Now comes 2023, or Year 7 under Shanahan and his handpicked wingman, general manager John Lynch.

“Trust is earned and reestablished in any relationship,” York said of the duo. “That’s what you need in order to be successful. You have to make mistakes in order to get to a championship.”

Mistakes like drafting Solomon Thomas and Reuben Foster in 2017, like trading for a high-priced but injury-prone Dee Ford, like overpaying for Jerick McKinnon, and, in a move the jury is still deliberating, mortgaging first-round picks to move up for Trey Lance.

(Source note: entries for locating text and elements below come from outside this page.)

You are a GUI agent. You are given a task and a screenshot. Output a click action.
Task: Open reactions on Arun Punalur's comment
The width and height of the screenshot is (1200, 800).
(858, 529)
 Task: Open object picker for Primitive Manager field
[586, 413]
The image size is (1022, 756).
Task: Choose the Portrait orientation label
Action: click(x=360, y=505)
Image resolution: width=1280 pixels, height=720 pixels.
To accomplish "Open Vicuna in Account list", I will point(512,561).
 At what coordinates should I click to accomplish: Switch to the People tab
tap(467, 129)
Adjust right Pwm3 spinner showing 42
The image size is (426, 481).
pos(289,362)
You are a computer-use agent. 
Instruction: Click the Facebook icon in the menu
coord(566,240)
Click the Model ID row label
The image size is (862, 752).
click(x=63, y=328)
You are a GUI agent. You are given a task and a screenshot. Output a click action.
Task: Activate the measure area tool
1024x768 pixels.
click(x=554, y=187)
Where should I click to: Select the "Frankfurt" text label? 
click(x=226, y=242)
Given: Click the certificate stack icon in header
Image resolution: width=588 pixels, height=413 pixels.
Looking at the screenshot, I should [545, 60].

Other unsuspecting moves panned out, however, the last two of which propelled them into last season’s playoffs (see: Christian McCaffrey’s trade, Brock Purdy’s baptism).

York won’t publicly second-guess roster moves. For example, he said Tuesday: “I wouldn’t change anything that we’ve made about the decision with Trey. I think Trey has a chance to be great.”

The 49ers’ current business model revolves around paying superstars top-of-the-market value — Nick Bosa’s payday is in four months. Offsetting those expenses are young quarterbacks on rookie contracts. Two years from now, they’ll gladly reward a winning and healthy quarterback (Purdy, Lance, maybe Sam Darnold). That time gap allowed them to pull money from their 2024 coffers to spend now on free agent Javon Hargrave.

When the 49ers have spent largesse to re-sign players or the rare free agent, Shanahan and especially Lynch make sure to publicly thank the Yorks for their financial and overall commitment, even if some big fishes eventually do get away (see: Laken Tomlinson last year).

“Al Davis, when I coached, never turned down one thing that I wanted for the football team,” Madden told me in 2006.

Everyone wants a championship. For Madden and Davis, they won the Raiders’ first of three in 1976.

“It was big and exciting for us,” Davis recalled. “I can remember saying, ‘John now takes his place in the sun.’ ”

Davis presented Madden for his Hall of Fame induction 30 years later. Madden died 15 months ago, at age 85; Davis passed away a decade earlier, at 82.

York is 42, a year younger than Shanahan, and expect their union to last at least as long as the Davis-Madden decade.

“I feel we treat our players with respect, and we can always do a better job,” York said. “That started with my uncle (Eddie DeBartolo, the 49ers’ owner during their five Super Bowl wins). He made sure they got everything they need.”

The annual budget now must accommodate a $1 million layover between East Coast road games, which they’ve done at The Greenbrier in West Virginia the past three seasons. The 2023 schedule includes five trips to Eastern Time Zone teams.

“If you have to spend $1 million to stay somewhere, but that takes 10 hours of travel out and takes inflammation out of guys’ bodies and it gives you a better chance to win, I will spend $1 million any time to win a game,” York said. “Al Davis had a great quote about that.”

Yes, Al had a lot of great quotes, summed up best by this one: “Just win, baby.”